00:08:01.020 And I could go on and on and on, and if you gave me an hour, I could read out probably two, three hundred names of Canadians who did famous things.
00:08:10.700 Nobody hears about them.
00:08:12.040 Well, look, you said that some of the images that were in there could have been controversial.
00:08:18.000 We've got a government that claims to be a feminist government.
00:08:21.500 They took out Nellie McClellan, one of the famous five that went to court to prove that women were persons,
00:08:27.220 to make sure that they could have the right to vote, that they could sit for elected office once elected.
00:08:34.220 She's too controversial.
00:08:35.800 Terry Fox, the mayor of Port Coquitlam, Brad West, said,
00:08:39.900 whoever made the decision to remove Terry Fox from Canadian passports needs to give their head a shake.
00:08:45.940 Our country needs more Terry Fox, not less.
00:08:49.580 He's too controversial.
00:08:50.660 I know that when the Harper government brought in these images, their critics said,
00:08:56.000 well, it's too militaristic because there were a couple of pages with military images.
00:09:01.800 But those were not even close to the majority.
00:09:05.820 Are we so ashamed of our history that Terry Fox is now controversial?
00:09:13.620 I don't think we are ashamed of our history.
00:09:16.300 I think this government and possibly the past government or maybe several governments going back,
00:09:22.800 I don't know when all of this started.
00:09:24.280 It started at least 20 years ago that we beat ourselves with chains on the back
00:09:32.240 for being this country of colonialists and slaveholders and bias and prejudice
00:09:40.040 and look what we did to the Japanese in the Second World War, etc., etc., etc.
00:09:46.200 And those are all things worth talking about and acknowledging.

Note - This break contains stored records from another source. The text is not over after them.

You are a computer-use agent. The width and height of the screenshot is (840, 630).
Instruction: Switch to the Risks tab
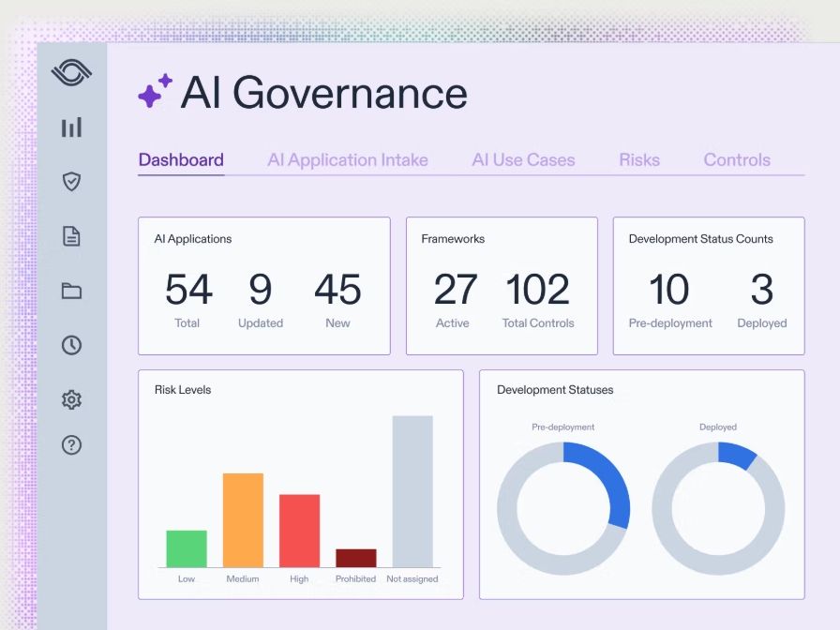click(638, 159)
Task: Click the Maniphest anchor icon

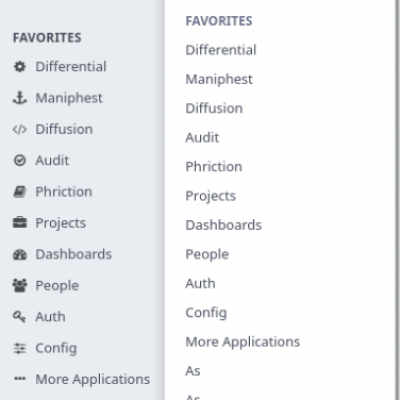Action: pos(20,98)
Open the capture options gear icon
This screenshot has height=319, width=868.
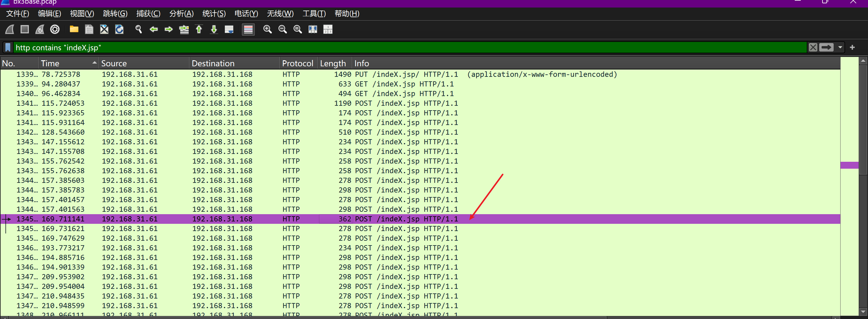coord(55,30)
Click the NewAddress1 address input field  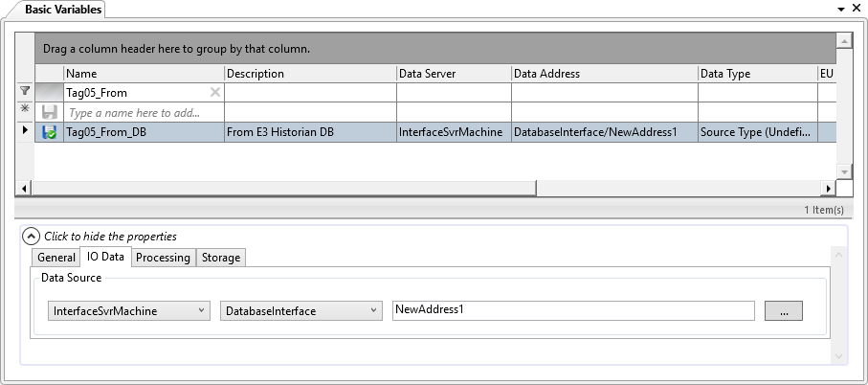pos(572,310)
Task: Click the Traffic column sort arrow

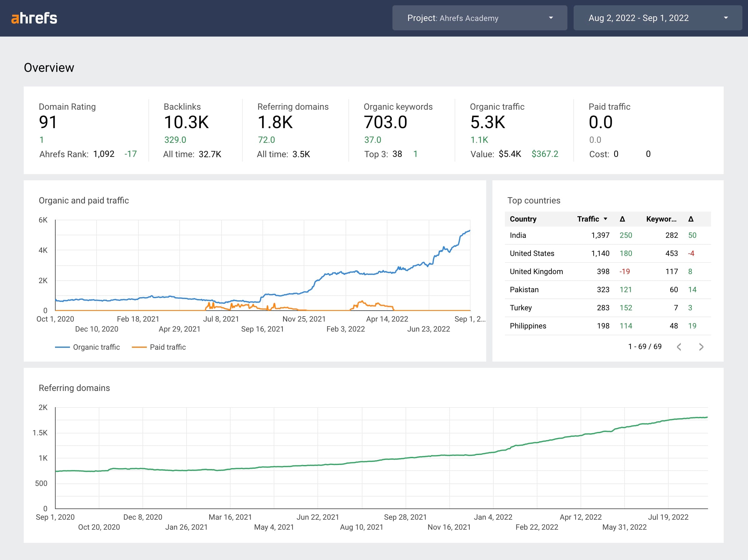Action: [x=605, y=219]
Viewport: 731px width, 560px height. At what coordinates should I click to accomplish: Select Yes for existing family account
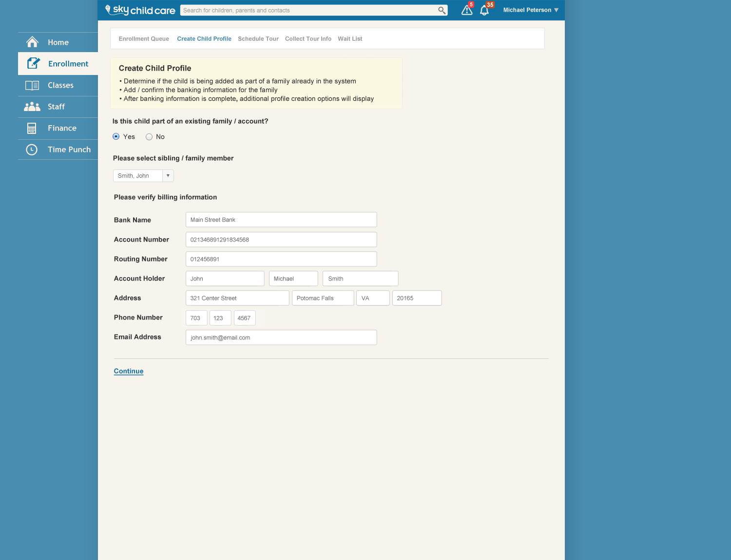(x=116, y=137)
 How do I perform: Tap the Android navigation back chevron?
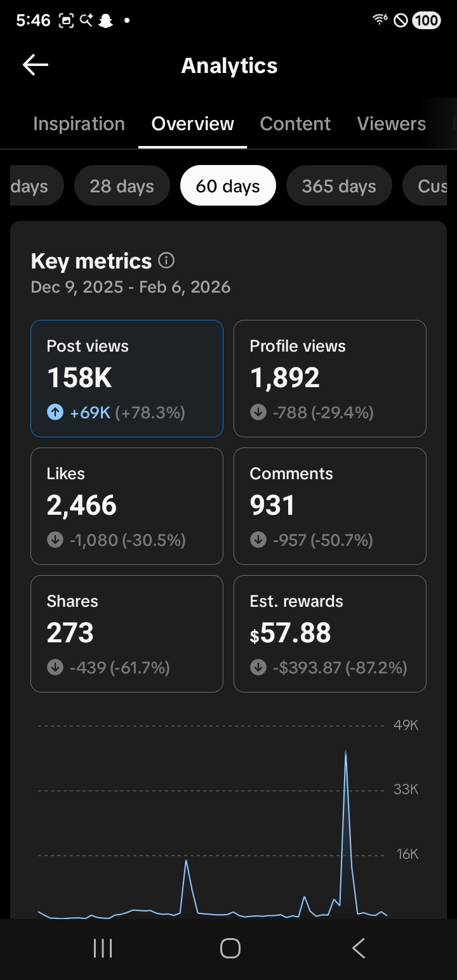(x=358, y=948)
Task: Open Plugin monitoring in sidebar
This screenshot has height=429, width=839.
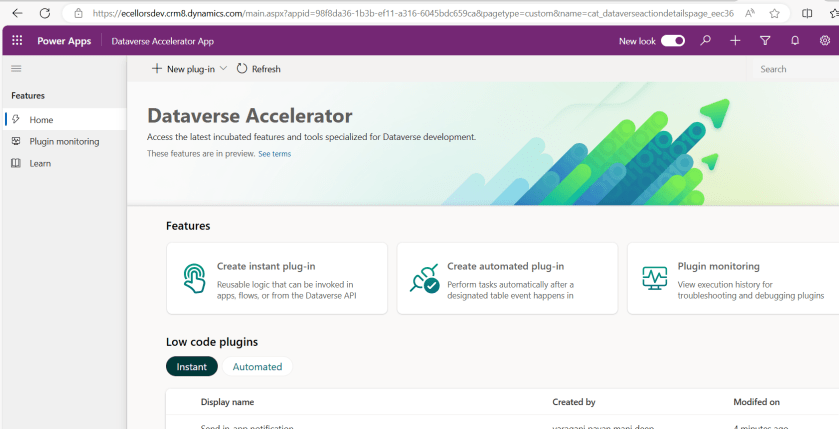Action: pos(64,142)
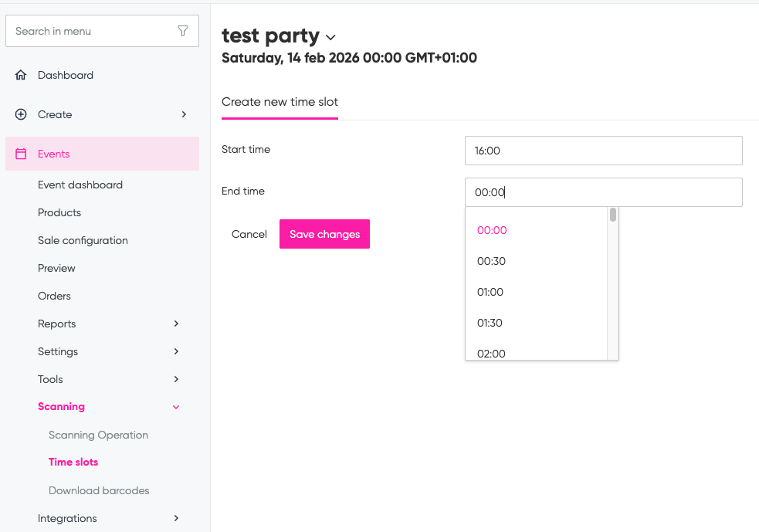Focus the Start time input field

point(603,151)
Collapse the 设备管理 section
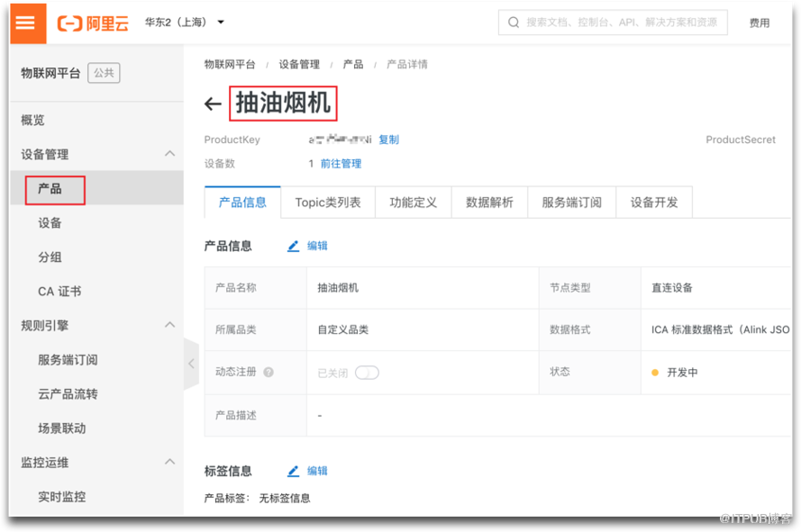 point(169,154)
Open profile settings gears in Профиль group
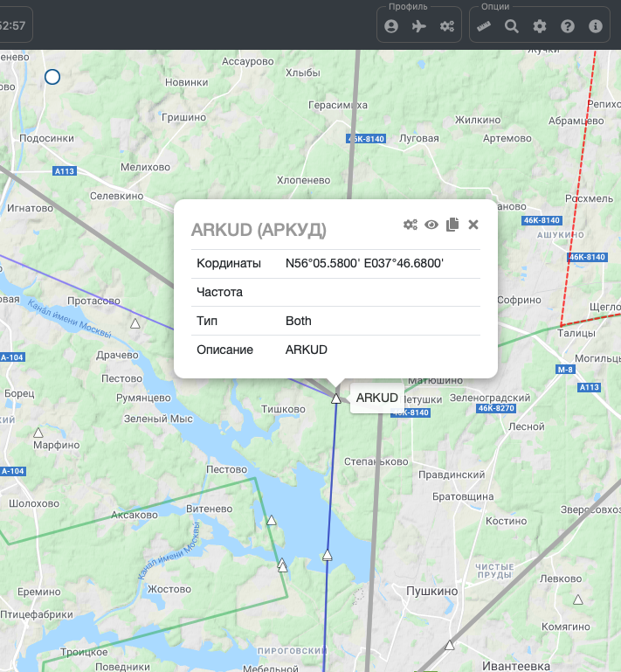 pos(447,26)

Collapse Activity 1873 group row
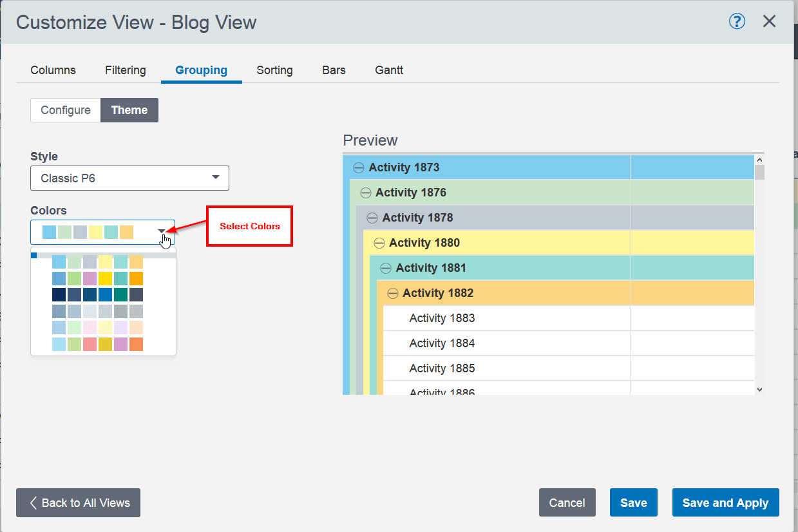(359, 168)
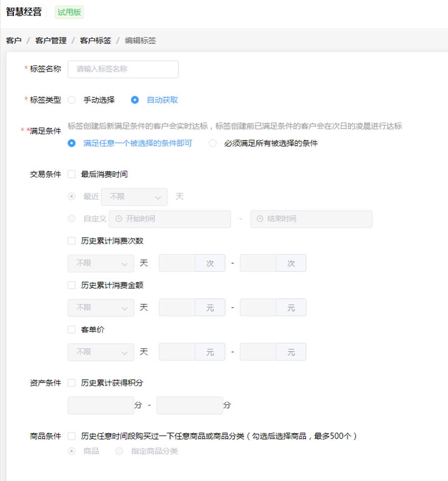448x481 pixels.
Task: Check 历史累计消费金额 condition
Action: 71,286
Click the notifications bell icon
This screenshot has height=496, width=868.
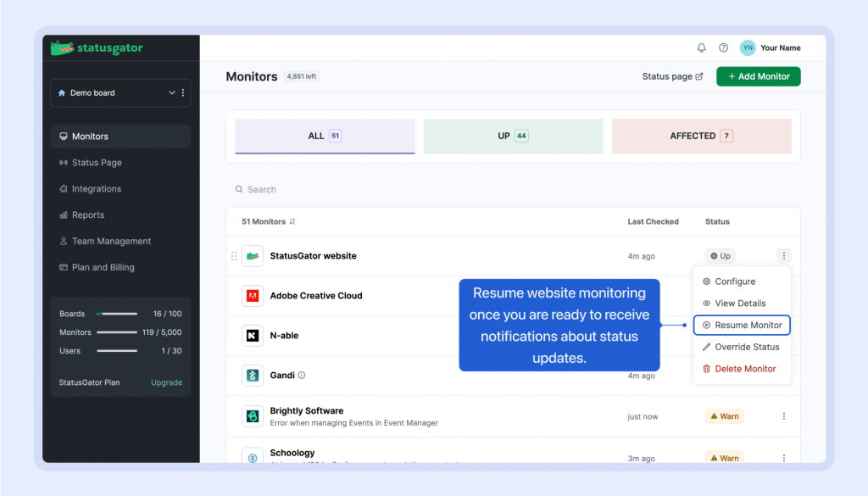pos(701,48)
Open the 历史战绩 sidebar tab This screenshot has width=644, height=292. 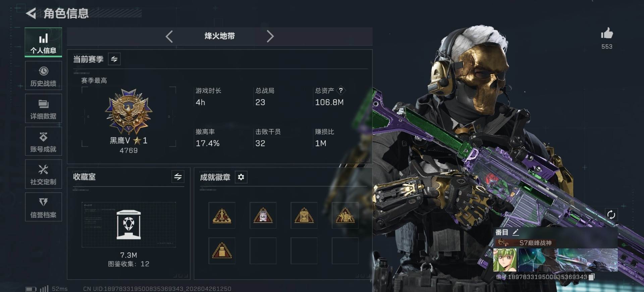pyautogui.click(x=43, y=76)
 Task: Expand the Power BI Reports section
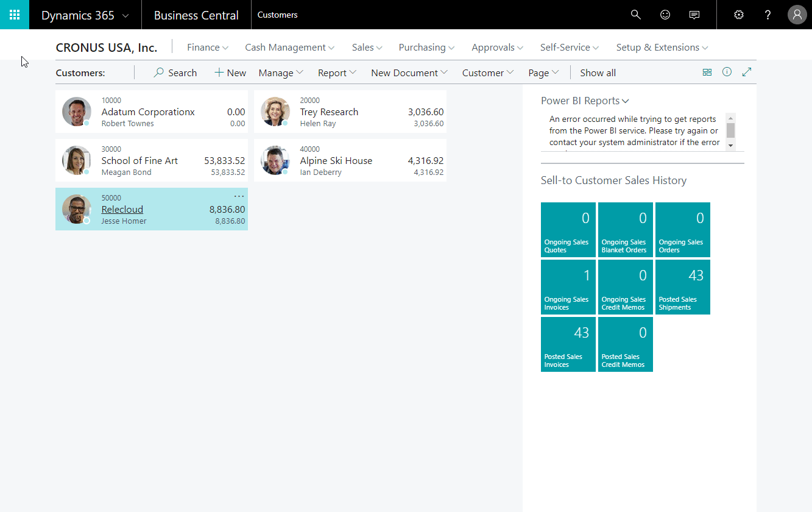(x=585, y=101)
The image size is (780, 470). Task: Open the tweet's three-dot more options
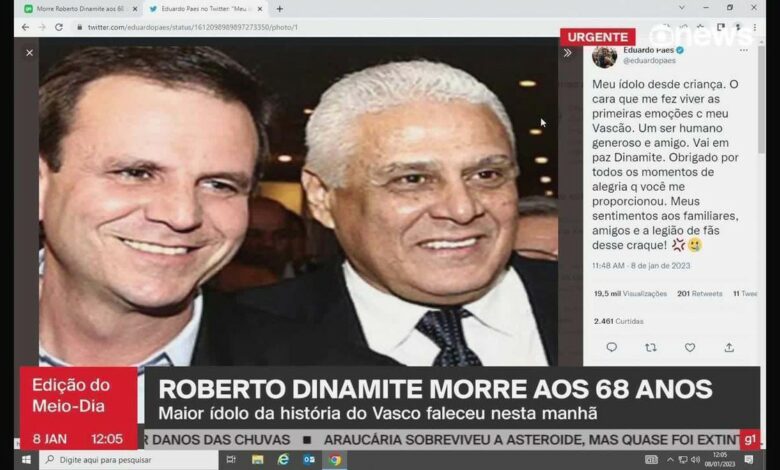click(744, 50)
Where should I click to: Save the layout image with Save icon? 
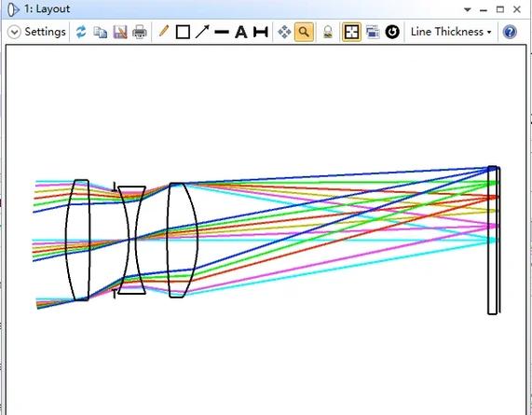coord(120,33)
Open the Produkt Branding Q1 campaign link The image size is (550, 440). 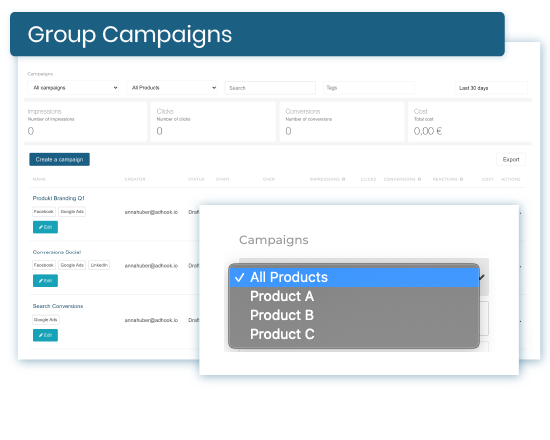tap(59, 198)
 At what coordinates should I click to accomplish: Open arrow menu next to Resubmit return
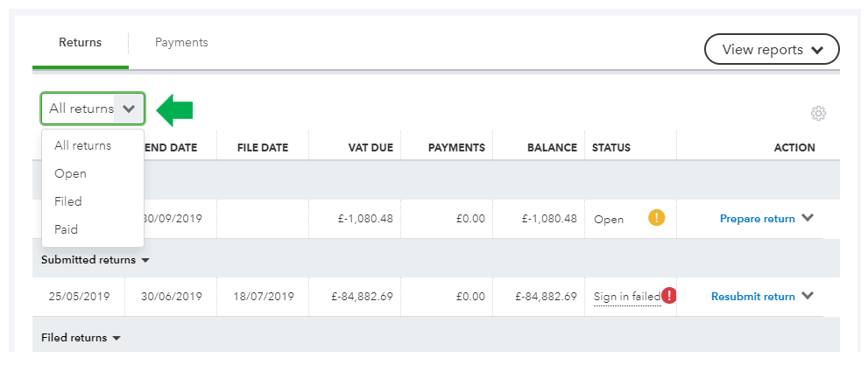pyautogui.click(x=808, y=296)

00:09:50.500 Yes, of course they are.
00:09:51.400 Absolutely they are.
00:09:53.300 What we did to the Japanese in the Second World War is a perfect example of a bunch of people,
00:10:01.880 particularly on the West Coast, with some federal politicians at the time.
00:10:06.600 This is in the months after Pearl Harbor, saying,
00:10:08.640 Oh my God, these people are all going to conduct espionage against the rest of the country
00:10:14.960 and they're going to side with the Japanese Empire and on and on and on and on.
00:10:19.500 And what was done was a horrible mistake.
00:10:23.060 But any country makes mistakes in their development.
00:10:27.960 No country that I can think of can say,
00:10:30.800 I've got a completely clean past.
00:10:32.720 I was always politically correct.
00:10:35.020 I was always woke.
00:10:36.200 Nothing that we did harmed anybody.
00:10:39.440 That's just not real.
00:10:41.000 That's just not real.
00:10:42.160 So yes, we should talk about the negatives in our history,
00:10:46.620 but there are so many positives that we don't ever talk about.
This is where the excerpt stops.